▼

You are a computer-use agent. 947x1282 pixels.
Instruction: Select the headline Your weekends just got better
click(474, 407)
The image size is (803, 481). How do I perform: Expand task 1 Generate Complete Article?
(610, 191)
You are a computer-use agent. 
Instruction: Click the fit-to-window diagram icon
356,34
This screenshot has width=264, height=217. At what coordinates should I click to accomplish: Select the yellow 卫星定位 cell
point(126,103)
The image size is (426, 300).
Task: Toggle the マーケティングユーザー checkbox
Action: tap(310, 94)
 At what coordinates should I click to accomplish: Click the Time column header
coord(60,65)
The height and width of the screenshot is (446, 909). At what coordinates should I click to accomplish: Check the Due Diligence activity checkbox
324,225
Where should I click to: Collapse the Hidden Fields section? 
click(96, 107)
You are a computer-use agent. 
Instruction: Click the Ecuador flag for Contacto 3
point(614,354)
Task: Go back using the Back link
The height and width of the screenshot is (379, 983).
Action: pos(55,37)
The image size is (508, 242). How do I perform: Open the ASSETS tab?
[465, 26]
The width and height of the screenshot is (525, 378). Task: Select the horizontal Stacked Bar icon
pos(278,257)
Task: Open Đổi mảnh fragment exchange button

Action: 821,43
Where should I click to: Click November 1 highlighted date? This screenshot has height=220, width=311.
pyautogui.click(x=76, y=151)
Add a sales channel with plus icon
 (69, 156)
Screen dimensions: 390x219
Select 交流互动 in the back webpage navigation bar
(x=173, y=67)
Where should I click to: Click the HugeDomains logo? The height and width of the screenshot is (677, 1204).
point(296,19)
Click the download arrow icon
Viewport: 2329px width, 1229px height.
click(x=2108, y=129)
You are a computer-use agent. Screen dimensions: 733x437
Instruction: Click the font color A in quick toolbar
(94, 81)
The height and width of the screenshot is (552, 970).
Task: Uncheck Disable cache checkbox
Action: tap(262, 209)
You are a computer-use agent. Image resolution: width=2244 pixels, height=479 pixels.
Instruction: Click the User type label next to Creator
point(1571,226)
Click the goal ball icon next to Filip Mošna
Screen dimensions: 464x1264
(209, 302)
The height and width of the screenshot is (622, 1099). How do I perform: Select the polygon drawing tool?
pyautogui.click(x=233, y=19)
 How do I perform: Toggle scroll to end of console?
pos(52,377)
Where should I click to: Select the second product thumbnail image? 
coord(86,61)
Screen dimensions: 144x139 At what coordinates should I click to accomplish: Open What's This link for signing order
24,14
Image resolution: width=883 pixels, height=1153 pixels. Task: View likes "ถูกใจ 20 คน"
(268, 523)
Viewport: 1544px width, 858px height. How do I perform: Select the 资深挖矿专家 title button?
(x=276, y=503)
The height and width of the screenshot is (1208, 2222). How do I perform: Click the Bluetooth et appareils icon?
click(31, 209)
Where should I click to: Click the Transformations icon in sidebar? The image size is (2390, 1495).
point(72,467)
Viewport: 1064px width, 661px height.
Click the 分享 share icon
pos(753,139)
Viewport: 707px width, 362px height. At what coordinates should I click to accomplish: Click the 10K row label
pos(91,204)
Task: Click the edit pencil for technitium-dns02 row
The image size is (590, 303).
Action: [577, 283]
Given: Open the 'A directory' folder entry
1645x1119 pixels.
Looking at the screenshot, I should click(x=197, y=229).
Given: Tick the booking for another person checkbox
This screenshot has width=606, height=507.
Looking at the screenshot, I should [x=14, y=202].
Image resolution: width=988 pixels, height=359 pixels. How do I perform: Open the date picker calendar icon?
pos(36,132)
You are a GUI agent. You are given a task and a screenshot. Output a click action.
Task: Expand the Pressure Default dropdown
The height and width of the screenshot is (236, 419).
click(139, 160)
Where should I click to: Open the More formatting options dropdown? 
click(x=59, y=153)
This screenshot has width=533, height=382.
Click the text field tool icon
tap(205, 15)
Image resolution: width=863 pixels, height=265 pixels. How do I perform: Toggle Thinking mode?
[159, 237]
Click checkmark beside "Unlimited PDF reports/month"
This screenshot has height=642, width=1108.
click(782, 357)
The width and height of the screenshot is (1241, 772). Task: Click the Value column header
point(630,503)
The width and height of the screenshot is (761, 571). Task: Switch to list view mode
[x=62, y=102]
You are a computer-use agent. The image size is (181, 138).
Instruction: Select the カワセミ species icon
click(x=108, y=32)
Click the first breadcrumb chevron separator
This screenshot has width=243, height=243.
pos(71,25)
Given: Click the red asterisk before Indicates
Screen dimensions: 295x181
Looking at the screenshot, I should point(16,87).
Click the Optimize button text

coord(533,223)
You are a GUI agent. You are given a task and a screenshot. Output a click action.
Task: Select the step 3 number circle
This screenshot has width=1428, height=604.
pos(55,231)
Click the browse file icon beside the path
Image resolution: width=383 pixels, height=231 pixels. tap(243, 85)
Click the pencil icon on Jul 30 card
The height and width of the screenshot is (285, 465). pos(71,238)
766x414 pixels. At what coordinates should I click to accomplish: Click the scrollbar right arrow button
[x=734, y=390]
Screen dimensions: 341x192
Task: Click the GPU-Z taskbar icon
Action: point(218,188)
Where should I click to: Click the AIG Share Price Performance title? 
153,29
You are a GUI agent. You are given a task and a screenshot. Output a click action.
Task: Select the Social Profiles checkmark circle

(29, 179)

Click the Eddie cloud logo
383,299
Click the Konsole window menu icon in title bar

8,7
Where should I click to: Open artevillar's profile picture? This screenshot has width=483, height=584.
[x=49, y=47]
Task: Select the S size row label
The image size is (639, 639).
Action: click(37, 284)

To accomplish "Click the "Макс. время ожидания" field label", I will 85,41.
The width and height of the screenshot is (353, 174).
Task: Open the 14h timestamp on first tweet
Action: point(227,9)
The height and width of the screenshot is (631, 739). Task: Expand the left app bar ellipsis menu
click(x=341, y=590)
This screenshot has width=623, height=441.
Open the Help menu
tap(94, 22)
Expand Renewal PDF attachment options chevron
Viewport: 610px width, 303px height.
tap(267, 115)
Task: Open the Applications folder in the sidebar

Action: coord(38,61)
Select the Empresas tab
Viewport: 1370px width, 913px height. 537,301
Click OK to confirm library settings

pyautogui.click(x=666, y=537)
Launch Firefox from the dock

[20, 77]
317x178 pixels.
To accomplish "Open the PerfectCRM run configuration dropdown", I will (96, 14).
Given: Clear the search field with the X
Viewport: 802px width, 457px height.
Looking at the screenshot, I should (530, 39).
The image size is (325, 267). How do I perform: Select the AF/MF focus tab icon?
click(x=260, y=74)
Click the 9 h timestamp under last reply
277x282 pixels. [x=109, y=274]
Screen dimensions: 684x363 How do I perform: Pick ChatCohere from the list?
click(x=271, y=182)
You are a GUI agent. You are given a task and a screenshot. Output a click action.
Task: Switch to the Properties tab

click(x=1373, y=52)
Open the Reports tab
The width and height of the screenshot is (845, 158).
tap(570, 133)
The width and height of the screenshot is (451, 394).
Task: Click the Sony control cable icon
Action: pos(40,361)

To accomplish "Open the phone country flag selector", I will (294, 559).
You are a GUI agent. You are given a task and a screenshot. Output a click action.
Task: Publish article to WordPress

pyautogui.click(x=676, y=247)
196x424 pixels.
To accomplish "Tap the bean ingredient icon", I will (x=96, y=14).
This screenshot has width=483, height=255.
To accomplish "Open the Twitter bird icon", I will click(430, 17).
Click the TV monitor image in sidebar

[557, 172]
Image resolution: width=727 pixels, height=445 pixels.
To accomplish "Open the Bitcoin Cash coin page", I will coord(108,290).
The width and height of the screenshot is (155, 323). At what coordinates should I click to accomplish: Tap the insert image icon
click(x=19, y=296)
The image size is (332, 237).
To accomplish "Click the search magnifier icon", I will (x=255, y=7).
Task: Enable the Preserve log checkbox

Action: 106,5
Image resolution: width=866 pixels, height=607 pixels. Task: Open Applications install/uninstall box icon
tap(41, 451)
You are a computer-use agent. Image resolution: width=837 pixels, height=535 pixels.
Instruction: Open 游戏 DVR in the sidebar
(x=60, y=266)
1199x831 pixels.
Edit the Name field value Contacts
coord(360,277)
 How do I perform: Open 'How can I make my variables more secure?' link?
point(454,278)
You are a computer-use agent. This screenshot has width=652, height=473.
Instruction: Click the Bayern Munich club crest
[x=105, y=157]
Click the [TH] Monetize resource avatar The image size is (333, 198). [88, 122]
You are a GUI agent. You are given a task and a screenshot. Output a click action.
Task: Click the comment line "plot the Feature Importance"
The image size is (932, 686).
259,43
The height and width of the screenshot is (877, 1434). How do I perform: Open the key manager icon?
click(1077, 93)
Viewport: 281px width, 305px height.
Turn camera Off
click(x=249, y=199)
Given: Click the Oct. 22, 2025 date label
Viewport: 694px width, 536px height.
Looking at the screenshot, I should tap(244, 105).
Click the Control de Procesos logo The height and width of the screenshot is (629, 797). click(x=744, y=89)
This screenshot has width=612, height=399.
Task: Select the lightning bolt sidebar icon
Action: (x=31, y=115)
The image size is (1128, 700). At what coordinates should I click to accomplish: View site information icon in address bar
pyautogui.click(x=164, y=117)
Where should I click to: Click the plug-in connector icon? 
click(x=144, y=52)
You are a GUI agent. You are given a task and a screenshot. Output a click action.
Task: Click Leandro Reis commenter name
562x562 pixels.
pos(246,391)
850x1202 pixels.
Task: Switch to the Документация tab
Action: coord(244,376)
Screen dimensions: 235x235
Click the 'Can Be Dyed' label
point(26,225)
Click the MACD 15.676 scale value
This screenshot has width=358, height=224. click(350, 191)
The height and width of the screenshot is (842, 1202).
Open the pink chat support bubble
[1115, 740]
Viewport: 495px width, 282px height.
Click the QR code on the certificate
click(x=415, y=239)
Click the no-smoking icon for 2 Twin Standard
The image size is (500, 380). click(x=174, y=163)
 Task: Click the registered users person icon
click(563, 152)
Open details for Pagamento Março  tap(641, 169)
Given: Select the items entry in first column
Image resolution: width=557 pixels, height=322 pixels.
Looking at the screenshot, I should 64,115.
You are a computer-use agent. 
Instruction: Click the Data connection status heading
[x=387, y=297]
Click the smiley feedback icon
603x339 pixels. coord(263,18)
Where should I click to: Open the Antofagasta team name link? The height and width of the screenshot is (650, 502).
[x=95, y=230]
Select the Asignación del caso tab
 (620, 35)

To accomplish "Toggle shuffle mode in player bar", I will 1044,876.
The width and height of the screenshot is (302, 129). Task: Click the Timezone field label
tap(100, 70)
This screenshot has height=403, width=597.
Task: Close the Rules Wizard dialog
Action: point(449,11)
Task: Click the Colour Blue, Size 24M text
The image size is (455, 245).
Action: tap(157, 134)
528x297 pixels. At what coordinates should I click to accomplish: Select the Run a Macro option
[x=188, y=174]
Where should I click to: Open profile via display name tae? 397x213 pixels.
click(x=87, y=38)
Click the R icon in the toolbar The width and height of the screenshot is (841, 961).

▲

▸ **What this task involves**
Count the lines in the records above that contain the word "entry" and give only that number.

▸ **The result**
2